## Blocco di testo

Rassegna della critica cinematografica
Il miglior libro in circolazione sul cinema di Gualtiero Jacopetti
Stefano Loparco, Gualtiero Jacopetti. Graffi sul mondo, Ed. Il Foglio letterario p. 340, Euro 16
La monumentale Storia
del Cinema Italiano di Gian Piero Brunetta dedica poche righe a Gualtiero
Jacopetti (pag. 423 - vol.4): “Un grande successo hanno i film di Gualtiero Jacopetti
(il primo è Mondo cane del 1962), a
cui si deve riconoscere il merito di aver scoperto e contribuito a diffondere,
spacciandolo per documentario realistico, il gusto sado-masochista per lo
spargimento di sangue, la brutalità, la violenza, la morbosità e ogni
situazione cruenta”. È un giudizio limitante, perché il noto critico
cinematografico confina Jacopetti nel campo del cinema sadomasochista.
Il Dizionario
del cinema italiano del Poppi ci dice che Gualtiero Jacopetti nasce a Barga
il 4 settembre 1919, comincia come giornalista e direttore di cinegiornali,
esordisce nel cinema scrivendo il commento a Europa di notte (1959), celebre reportage di Alessandro Blasetti, e
traducendo, per la versione italiana, un’altrettanto conosciuta inchiesta del
francese Françoise Reichenbach: L’America
vista da un francese (1960). Jacopetti scrive subito dopo Che gioia vivere!, diretto nel 1961 da
René. Clément, una modesta ricostruzione comica dell’epoca fascista
interpretata da Alain Delon, Barbara Lass, Gastone Moschin e Ugo Tognazzi.

## Voci
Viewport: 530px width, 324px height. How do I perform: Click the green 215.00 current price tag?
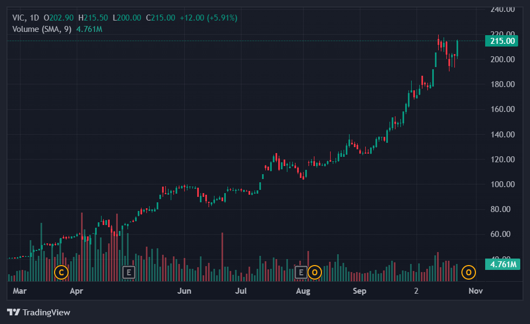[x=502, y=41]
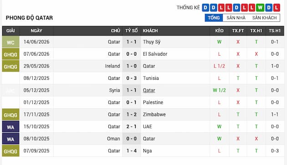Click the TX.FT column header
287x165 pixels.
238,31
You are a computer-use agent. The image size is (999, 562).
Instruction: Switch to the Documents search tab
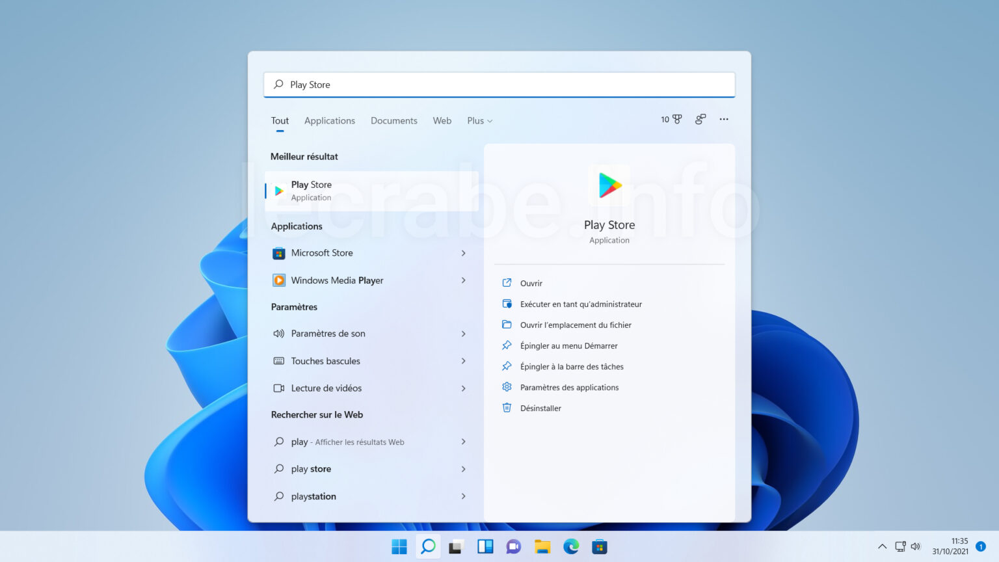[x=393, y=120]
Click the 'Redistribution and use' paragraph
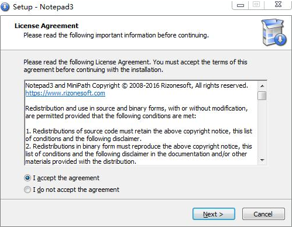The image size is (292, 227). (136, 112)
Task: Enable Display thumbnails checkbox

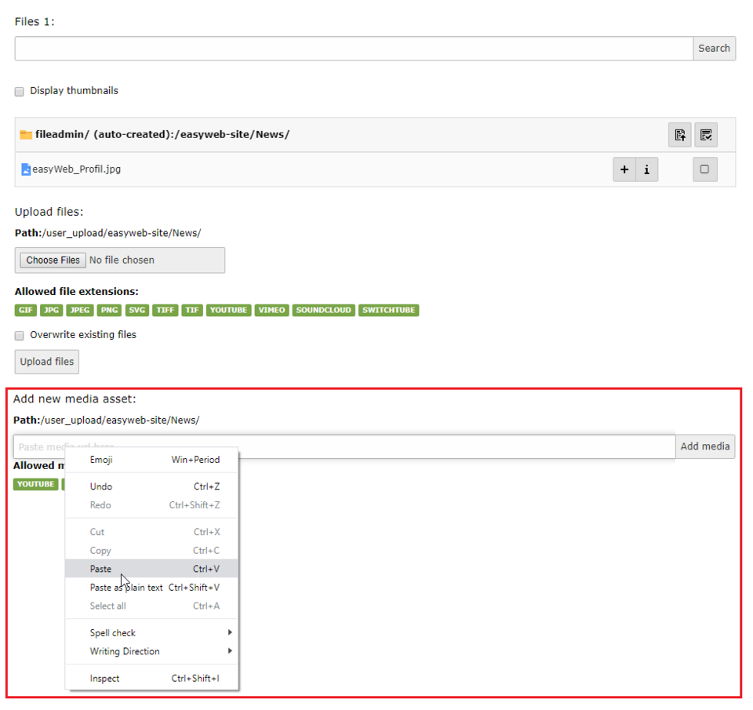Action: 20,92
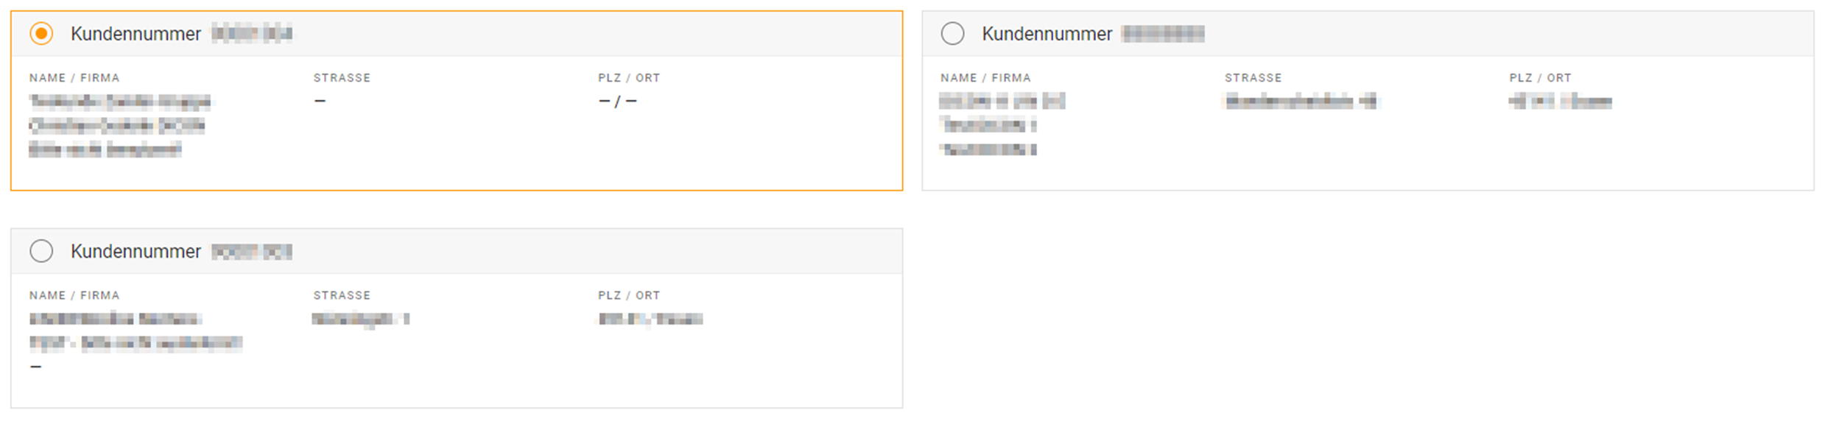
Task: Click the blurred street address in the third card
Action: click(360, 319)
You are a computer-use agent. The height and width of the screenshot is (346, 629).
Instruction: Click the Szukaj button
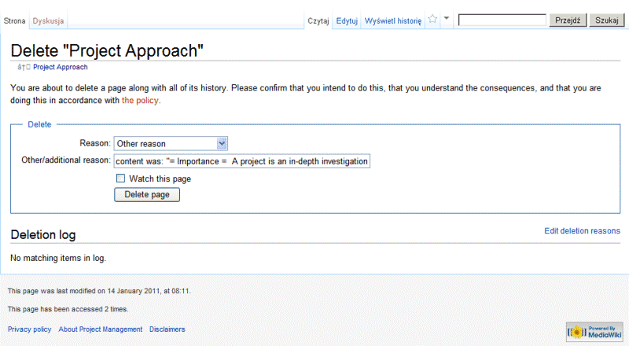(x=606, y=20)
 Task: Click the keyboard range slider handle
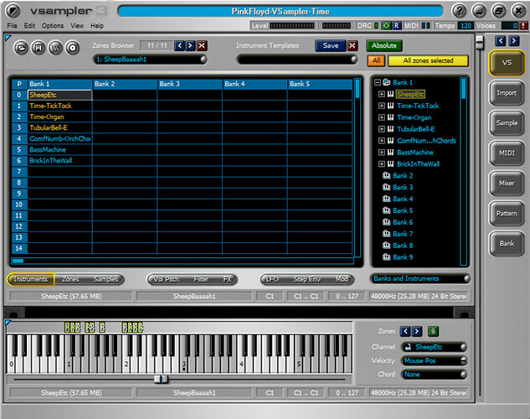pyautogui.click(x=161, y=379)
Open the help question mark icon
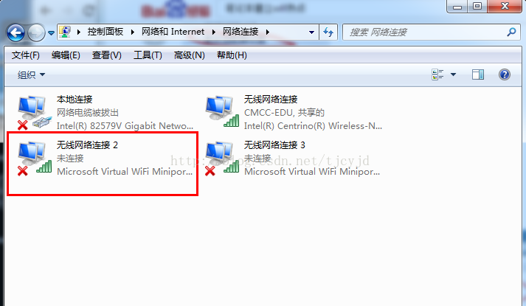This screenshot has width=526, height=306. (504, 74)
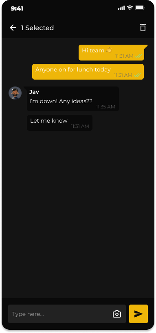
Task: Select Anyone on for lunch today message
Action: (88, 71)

## Esercizi da svolgere
1. Secondo la rassegna su Jacopetti, dove e in quale data nasce Gualtiero Jacopetti?
2. Disponi le righe dei record come lista JSON di stringhe, una per riga, tralasciando le righe vuote e senza riportare le immagini.
Il testo e i record non hanno alcun legame tra loro.

## Soluzioni per esercizio
1. A Barga, il 4 settembre 1919.

2.
[
  "Viewport: 530px width, 324px height. How do I perform: Click the green 215.00 current price tag?",
  "[x=502, y=41]",
  "Click the TX.FT column header",
  "287x165 pixels.",
  "238,31",
  "You are a computer-use agent. The image size is (999, 562).",
  "Instruction: Switch to the Documents search tab",
  "[x=393, y=120]",
  "Click the 'Redistribution and use' paragraph",
  "The image size is (292, 227). (136, 112)",
  "Task: Enable Display thumbnails checkbox",
  "Action: 20,92",
  "Task: Click the blurred street address in the third card",
  "Action: click(360, 319)",
  "You are a computer-use agent. The height and width of the screenshot is (346, 629).",
  "Instruction: Click the Szukaj button",
  "(x=606, y=20)",
  " Task: Click the keyboard range slider handle",
  "pyautogui.click(x=161, y=379)",
  "Open the help question mark icon",
  "This screenshot has width=526, height=306. (504, 74)",
  "Task: Select Anyone on for lunch today message",
  "Action: (88, 71)"
]